### GOAL OF THE EXERCISE:
Each entry below needs to be copied exactly, with nothing dropped.

### PROVIDED DATA:
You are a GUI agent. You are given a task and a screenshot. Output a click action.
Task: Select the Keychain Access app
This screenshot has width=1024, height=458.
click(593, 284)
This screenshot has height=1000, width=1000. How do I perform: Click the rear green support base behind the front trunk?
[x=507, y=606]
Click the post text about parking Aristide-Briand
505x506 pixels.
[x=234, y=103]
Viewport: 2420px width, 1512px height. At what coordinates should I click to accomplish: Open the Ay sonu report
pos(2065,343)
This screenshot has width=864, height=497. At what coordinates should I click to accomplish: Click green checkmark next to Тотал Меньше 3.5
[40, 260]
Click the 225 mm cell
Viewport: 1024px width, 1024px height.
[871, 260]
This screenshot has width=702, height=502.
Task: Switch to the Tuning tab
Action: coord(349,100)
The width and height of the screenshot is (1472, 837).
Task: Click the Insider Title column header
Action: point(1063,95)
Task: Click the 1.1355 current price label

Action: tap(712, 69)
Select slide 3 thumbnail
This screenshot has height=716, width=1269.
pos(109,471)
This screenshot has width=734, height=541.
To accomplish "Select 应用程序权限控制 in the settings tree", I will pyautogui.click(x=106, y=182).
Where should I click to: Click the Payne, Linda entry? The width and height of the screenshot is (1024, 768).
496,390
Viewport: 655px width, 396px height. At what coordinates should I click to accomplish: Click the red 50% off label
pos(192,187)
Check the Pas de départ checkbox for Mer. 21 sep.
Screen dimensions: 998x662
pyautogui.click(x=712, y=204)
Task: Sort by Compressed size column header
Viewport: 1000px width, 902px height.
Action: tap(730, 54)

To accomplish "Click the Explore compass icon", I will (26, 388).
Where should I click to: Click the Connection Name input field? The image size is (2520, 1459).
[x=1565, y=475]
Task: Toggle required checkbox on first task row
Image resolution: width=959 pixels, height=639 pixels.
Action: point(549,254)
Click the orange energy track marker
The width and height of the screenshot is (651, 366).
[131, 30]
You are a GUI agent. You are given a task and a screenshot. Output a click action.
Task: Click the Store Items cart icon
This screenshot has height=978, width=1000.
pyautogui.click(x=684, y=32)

### TASK OUTPUT:
You are a GUI agent. You are given a task and a screenshot. Output a click action.
Task: Select the Keychain Access app
This screenshot has width=1024, height=458.
click(593, 284)
This screenshot has height=1000, width=1000. How do I perform: Click the rear green support base behind the front trunk?
[x=507, y=606]
Click the post text about parking Aristide-Briand
505x506 pixels.
[x=234, y=103]
Viewport: 2420px width, 1512px height. At what coordinates should I click to accomplish: Open the Ay sonu report
pos(2065,343)
This screenshot has width=864, height=497. At what coordinates should I click to accomplish: Click green checkmark next to Тотал Меньше 3.5
[40, 260]
Click the 225 mm cell
Viewport: 1024px width, 1024px height.
[871, 260]
This screenshot has width=702, height=502.
Task: Switch to the Tuning tab
Action: coord(349,100)
The width and height of the screenshot is (1472, 837).
Task: Click the Insider Title column header
Action: point(1063,95)
Task: Click the 1.1355 current price label

Action: tap(712, 69)
Select slide 3 thumbnail
This screenshot has height=716, width=1269.
pos(109,471)
This screenshot has width=734, height=541.
To accomplish "Select 应用程序权限控制 in the settings tree", I will pyautogui.click(x=106, y=182).
Where should I click to: Click the Payne, Linda entry? The width and height of the screenshot is (1024, 768).
496,390
Viewport: 655px width, 396px height. At what coordinates should I click to accomplish: Click the red 50% off label
pos(192,187)
Check the Pas de départ checkbox for Mer. 21 sep.
Screen dimensions: 998x662
pyautogui.click(x=712, y=204)
Task: Sort by Compressed size column header
Viewport: 1000px width, 902px height.
Action: tap(730, 54)

To accomplish "Click the Explore compass icon", I will (26, 388).
Where should I click to: Click the Connection Name input field? The image size is (2520, 1459).
[x=1565, y=475]
Task: Toggle required checkbox on first task row
Image resolution: width=959 pixels, height=639 pixels.
Action: point(549,254)
Click the orange energy track marker
The width and height of the screenshot is (651, 366).
[131, 30]
You are a GUI agent. You are given a task and a screenshot. Output a click action.
Task: Click the Store Items cart icon
This screenshot has height=978, width=1000.
pyautogui.click(x=684, y=32)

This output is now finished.